SUMO特异性蛋白酶SENP1介导的Sp1去SUMO化修饰异常在Nano-Co诱导细胞恶性转化中的作用

With the growth of nanotechnology, a large number of nanomaterials will be developed and produced as new formulations with diverse surface properties. Therefore,the population exposure to nanoparticles is growing, and the potential health impact, especially potential carcinogenic effects of these new products cannot be ignored. Here we chose Nano-Co as a model of metal nanoparticles to investigate its carcinogenesis and the potential underlying mechanisms. Previous studies suggest that some metal nanoparticles may have genotoxic and carcinogenic effects, however, the mechanism is still unclear. Our and other previous studies showed that exposure to Nano-Co caused oxidative stress, which may further result in cell malignant transformation and tumor formation in rat. Our preliminary data demonstrated that SP1 was up-regulated through Nano-Co-induced SENP1 overexpression in Nano-Co-transformed cells, which was further confirmed by co-immunoprecipitation. Therefore, we hypothesize that SENP1-mediated Sp1 desumoylation may play an important role in Nano-Co induced cell malignant transformation. To test our hypothesis, we will first investigate whether SENP1 will mediate desumoylation of Sp1 in Nano-Co-transformed human bronchial epithelial BEAS-2B cells by determining the transactivation activity and protein stability of Sp1, the transcriptional activities of downstream genes, and the proliferation, colony formation, cell cycle progression and apoptosis in Nano-Co-transformed cells. Then we will investigate the effects of oxidative stress induced by Nano-Co on the SENP1- mediated Sp1 desumoylation.We expect that our results will reveal the role of SENP1 in Sp1 desumoylation in Nano-Co-induced malignant transformation, and elucidate the potential molecular mechanisms involved in Nano-Co-induced carcinogenesis. Successful completion of this project will lead to a better understanding of the mechanisms by which metal nanoparticles induce carcinogenesis.

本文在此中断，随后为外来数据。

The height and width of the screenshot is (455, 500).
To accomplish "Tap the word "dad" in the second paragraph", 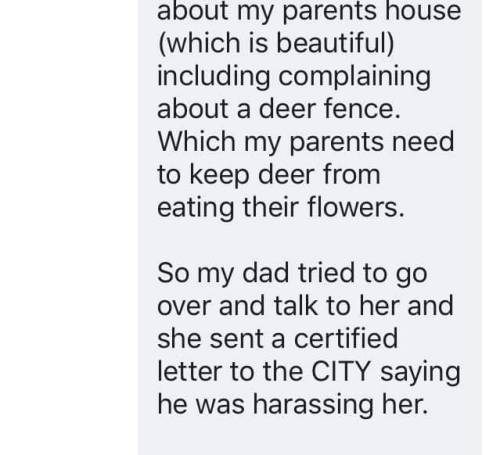I will 266,273.
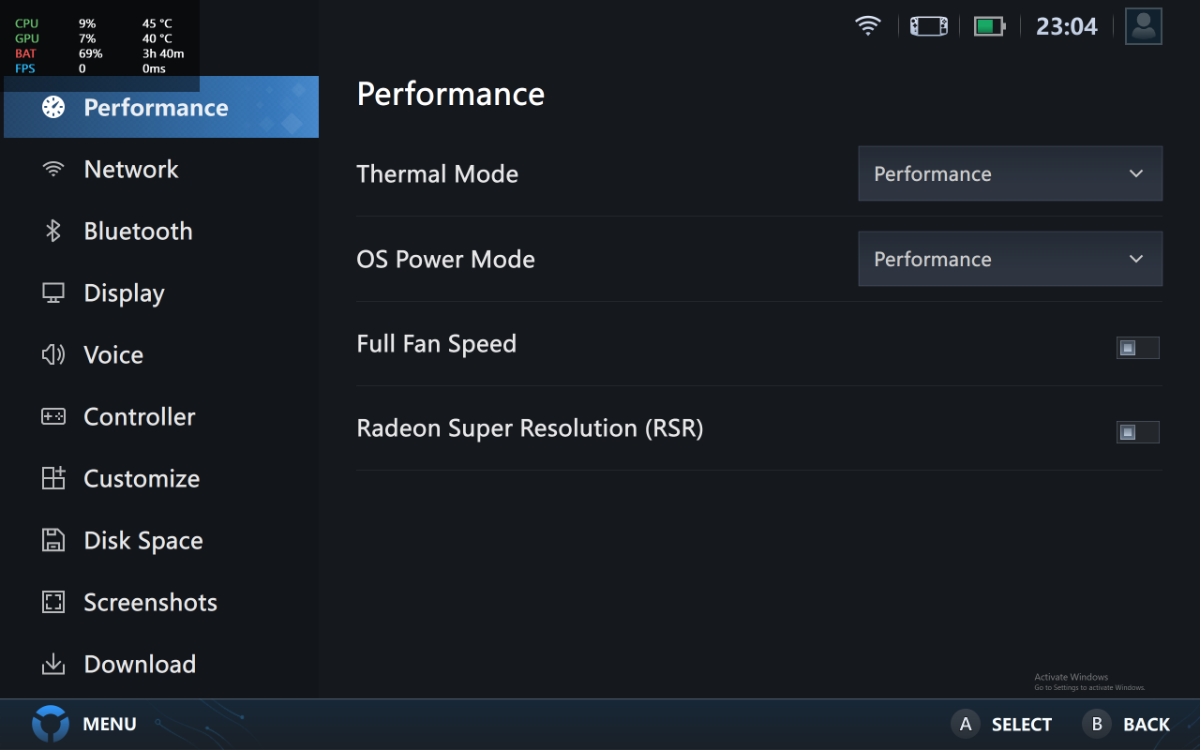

研究表明：Nano-Co可刺激细胞产生过多的ROS,诱导细胞恶性转化和动物肿瘤形成,但其潜在致癌机制尚未阐明。本项目前期研究发现：Nano-Co诱导细胞恶性转化中高表达的SENP1促进Sp1表达上调，免疫共沉淀显示二者存在相互作用。因此，我们提出SENP1介导的Sp1去SUMO化修饰异常可能在Nano-Co诱导细胞恶性转化中具有重要作用的假说。拟利用低剂量Nano-Co诱导人支气管上皮细胞恶性转化的模型，研究SENP1介导的Sp1去SUMO化修饰作用，观察SENP1表达失调对Sp1转录活性、蛋白稳定性、下游靶基因转录活化及对转化细胞生长和凋亡的影响，探讨Nano-Co诱导的氧化应激对SENP1介导的Sp1去SUMO化修饰的调节作用。研究结果将揭示SENP1介导的Sp1去SUMO化修饰异常在细胞恶性转化中的重要作用，阐明Nano-Co的潜在致癌作用。这将有助于了解纳米材料基因毒性和致癌性。

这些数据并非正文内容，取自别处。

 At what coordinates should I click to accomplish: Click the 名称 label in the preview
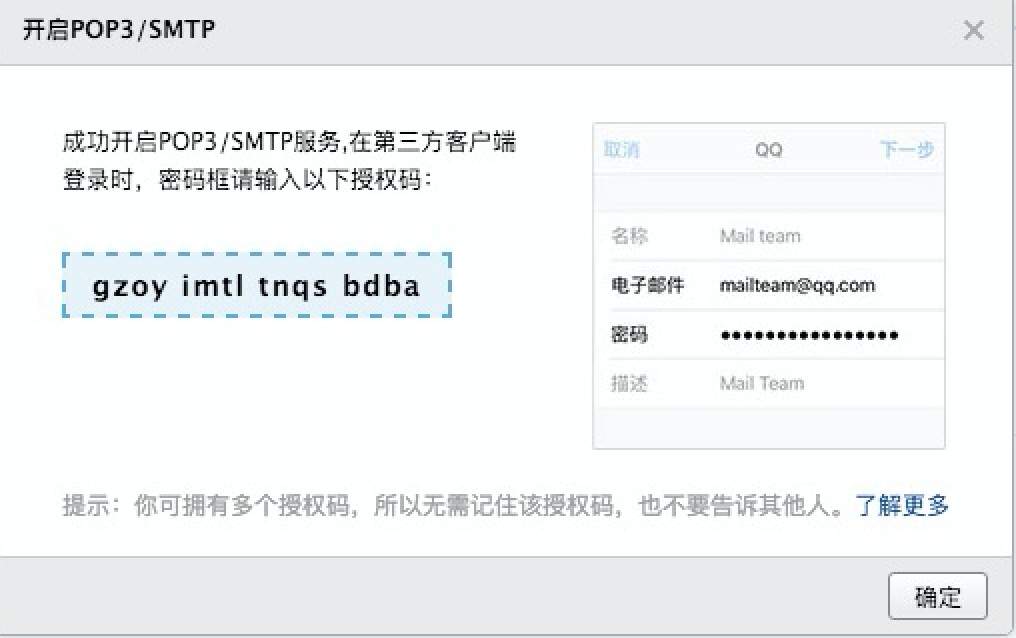629,236
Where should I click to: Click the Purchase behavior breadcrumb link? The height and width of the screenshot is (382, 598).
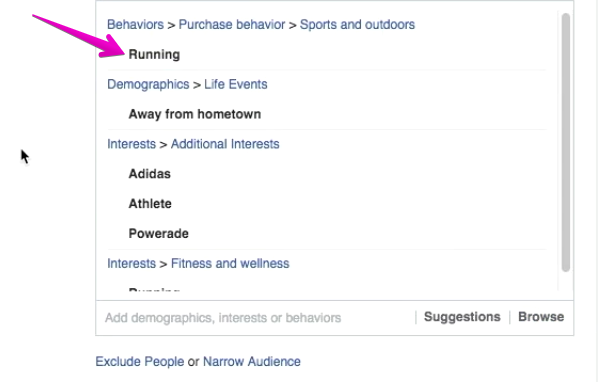click(x=232, y=24)
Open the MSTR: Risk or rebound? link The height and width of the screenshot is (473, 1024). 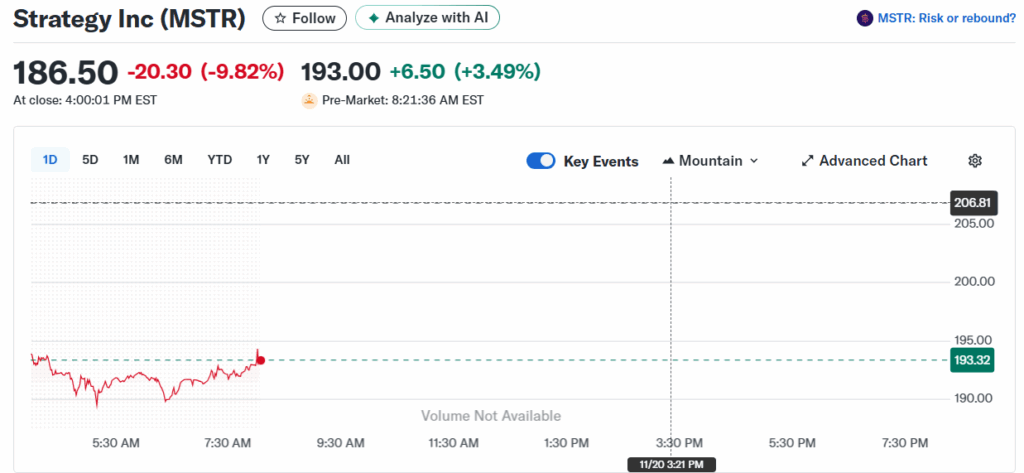click(x=945, y=18)

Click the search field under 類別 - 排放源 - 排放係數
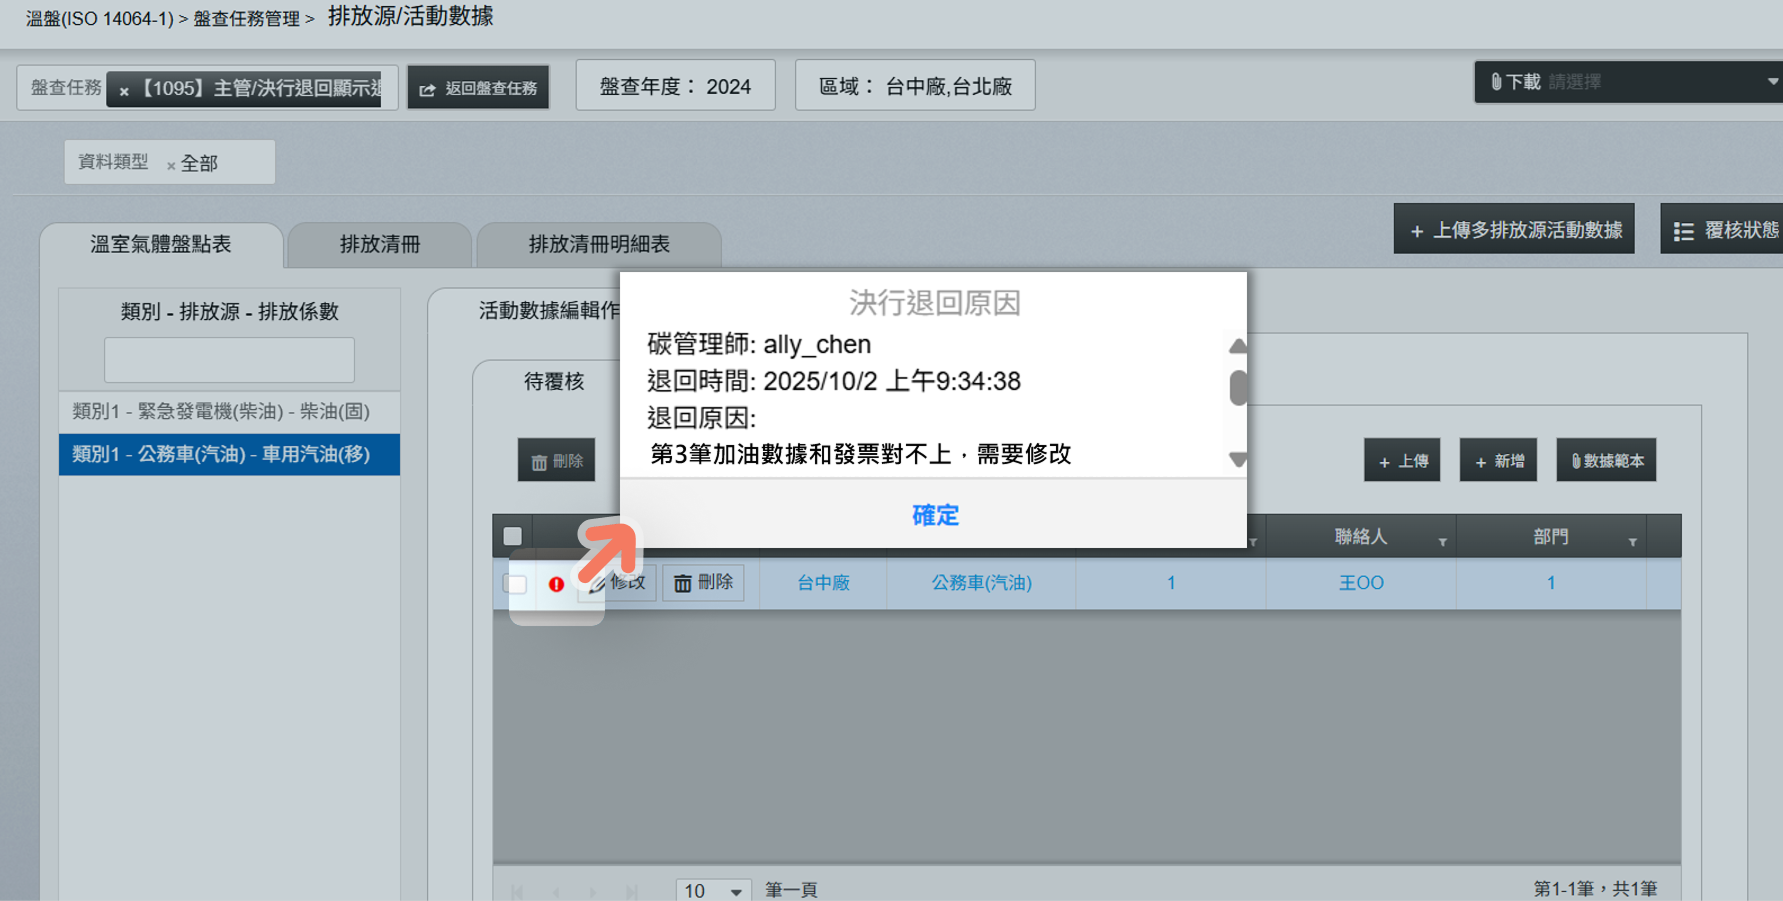[229, 360]
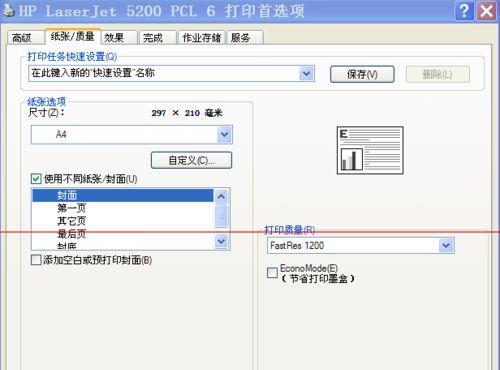The width and height of the screenshot is (500, 370).
Task: Open the 作业存储 tab
Action: click(x=201, y=38)
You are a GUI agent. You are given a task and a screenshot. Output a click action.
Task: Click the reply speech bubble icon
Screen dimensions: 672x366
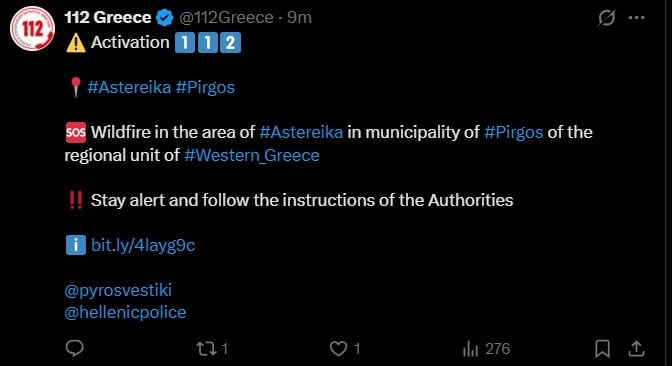75,348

金属钴纳米颗粒（Cobalt nanoparticles，Nano-Co）广泛应用于硬质合金、电化学传感器、医学成像、药物投递、肿瘤热疗等领域。随着规模化生产和纳米产品的普及，人群的职业接触和环境暴露的机会明显增加，对人体健康和环境可能产生各种潜在危害，Nano-Co的生物毒性和潜在致癌性亟待研究和阐明。. 本项目在前期研究的基础上，1）采用低剂量Nano-Co慢性染毒BEAS-2B细胞20周，建立Nano-Co诱导细胞恶性转化的生物学模型，结合体内、外实验研究Nano-Co的致癌毒性作用，结果显示：Nano-Co慢性染毒可诱导BEAS-2B细胞软琼脂克隆形成，促进细胞增殖、增强细胞体外迁移和侵袭能力；诱导细胞氧化应激并促进细胞DNA链断裂及DNA氧化损伤。Nano-Co慢性染毒可诱发gpt转基因小鼠DNA氧化损伤、gpt突变频率升高。上述结果表明低剂量Nano-Co慢性染毒可引起细胞DNA损伤，增强基因组不稳定性。2）结合基因干扰、细胞转染等方法，研究发现：慢性染毒细胞中SUMO特异性蛋白酶1（SENP1)和Sp1的转录及蛋白表达水平上调，SENP1可调节Sp1蛋白表达；验证了SENP1可去SUMO 化修饰Sp1并增强Sp1蛋白稳定性，并发现转化细胞内SENP1与Sp1蛋白相互作用增强。干扰SENP1可抑制Nano-Co转化细胞增殖和克隆形成，出现细胞周期S期阻滞；并抑制转化细胞体外迁移、侵袭及其相关蛋白的表达。上述研究结果明确了SENP1介导的Sp1去SUMO化修饰异常在Nano-Co诱导细胞恶性转化中的作用，为Nano-Co 潜在致癌作用评价和致癌机制研究提供了科学依据。